*Excerpted text:*
>>
Localization issues

Michael Bauer fios at akerbeltz.org
Mon Mar 19 15:43:46 UTC 2018


Sgrìobh Johnny Jazeix na leanas 18/03/2018 aig 19:40:
>
> Great news!
:)
> We have a script to automatically fill the translations from the Gtk+ 
> version. We also reworked a lot of strings so they couldn't be reused.
Yes though that would have worked a LOT better if the text blocks had 
been shorter
> I've commited it on stable branch.
Thanks!
> svn co svn+ssh://svn@svn.kde.org/home/kde/branches/stable/l10n-kf5/gd/ 
> <http://svn@svn.kde.org/home/kde/branches/stable/l10n-kf5/gd/> to get 
> the stable branch for gd.
> Then you put the file on messages/extragear-edu/gcompris_qt.po and to 
> commit: svn ci -m "your commit message"
> svn up, to update your local files with the one in the repository.
Ok thanks, will check if I have that set up, possibly GunChleoc did it 
for us last time from her machine
>
> Yes, that's one of the problem we have. Strings are mostly made by 
> developers where they should be done/reviewed by teachers/native 
> English people to simplify them.
Well, to be honest, the length of the blocks is not really something 
non-native devs couldn't do. Take
Help manual  activities/balancebox/ActivityInfo.qml:39

That almost 400 words in one string, containing 25 sentences. It would 
be much better if this was presented as 25 different strings.

I realise this may mean that devs have to be a creative and come up with 
a way of splitting blocks of text into separate strings (for the 
purposes of translation), at least where there is . ? ! or a line break. 
This is extra work once, but it will save many thousands of translator 
hours and prevent translators from just giving up.

It also means that if someone does fix the en-US, instead of 400 fuzzy 
matches, you get only 20 or 40 fuzzy matches, which is a lot less 
frustrating.
<<
*Extracted records:*
>>
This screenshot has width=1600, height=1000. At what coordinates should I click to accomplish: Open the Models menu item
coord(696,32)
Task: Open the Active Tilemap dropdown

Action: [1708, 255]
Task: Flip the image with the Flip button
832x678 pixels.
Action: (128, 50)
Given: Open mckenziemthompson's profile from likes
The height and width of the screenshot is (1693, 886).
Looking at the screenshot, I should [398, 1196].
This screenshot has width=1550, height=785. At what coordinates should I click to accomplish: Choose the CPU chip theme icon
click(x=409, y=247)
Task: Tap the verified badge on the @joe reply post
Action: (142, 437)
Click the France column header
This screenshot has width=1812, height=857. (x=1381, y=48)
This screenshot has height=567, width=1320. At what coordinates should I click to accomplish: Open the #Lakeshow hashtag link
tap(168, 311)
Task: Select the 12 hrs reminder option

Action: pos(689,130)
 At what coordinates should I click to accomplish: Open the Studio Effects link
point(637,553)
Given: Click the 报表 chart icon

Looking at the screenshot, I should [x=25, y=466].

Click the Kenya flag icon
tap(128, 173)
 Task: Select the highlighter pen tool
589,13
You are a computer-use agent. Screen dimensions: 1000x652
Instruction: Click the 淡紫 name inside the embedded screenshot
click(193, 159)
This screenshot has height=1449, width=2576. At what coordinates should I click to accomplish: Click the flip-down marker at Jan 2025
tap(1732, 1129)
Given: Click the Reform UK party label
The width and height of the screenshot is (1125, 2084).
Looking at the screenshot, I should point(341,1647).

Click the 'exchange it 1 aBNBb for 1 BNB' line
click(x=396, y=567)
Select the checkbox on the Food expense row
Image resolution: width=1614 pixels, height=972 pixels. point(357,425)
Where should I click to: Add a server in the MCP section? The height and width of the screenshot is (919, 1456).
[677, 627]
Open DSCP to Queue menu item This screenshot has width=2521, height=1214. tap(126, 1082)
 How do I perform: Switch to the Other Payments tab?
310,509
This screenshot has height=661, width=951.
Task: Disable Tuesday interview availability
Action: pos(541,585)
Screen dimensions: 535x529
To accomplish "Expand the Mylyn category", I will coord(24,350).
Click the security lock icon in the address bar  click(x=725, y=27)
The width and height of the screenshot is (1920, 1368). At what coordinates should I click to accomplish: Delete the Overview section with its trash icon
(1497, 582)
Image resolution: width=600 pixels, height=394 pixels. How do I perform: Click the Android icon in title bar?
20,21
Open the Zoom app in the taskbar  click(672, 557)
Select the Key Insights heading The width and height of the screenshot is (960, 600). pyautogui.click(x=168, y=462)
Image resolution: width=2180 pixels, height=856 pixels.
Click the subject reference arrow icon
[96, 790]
<<
*Set of tasks:*
1. In the localization issues message, how many sentences does the string at activities/balancebox/ActivityInfo.qml:39 contain?
2. List each svn command given in the localization issues message, along with the purpose stated for it.

*Complete answers:*
1. 25 sentences.

2.
- svn co svn+ssh://svn@svn.kde.org/home/kde/branches/stable/l10n-kf5/gd/: gets the stable branch for gd.
- svn ci -m "your commit message": commits.
- svn up: updates the local files with the one in the repository.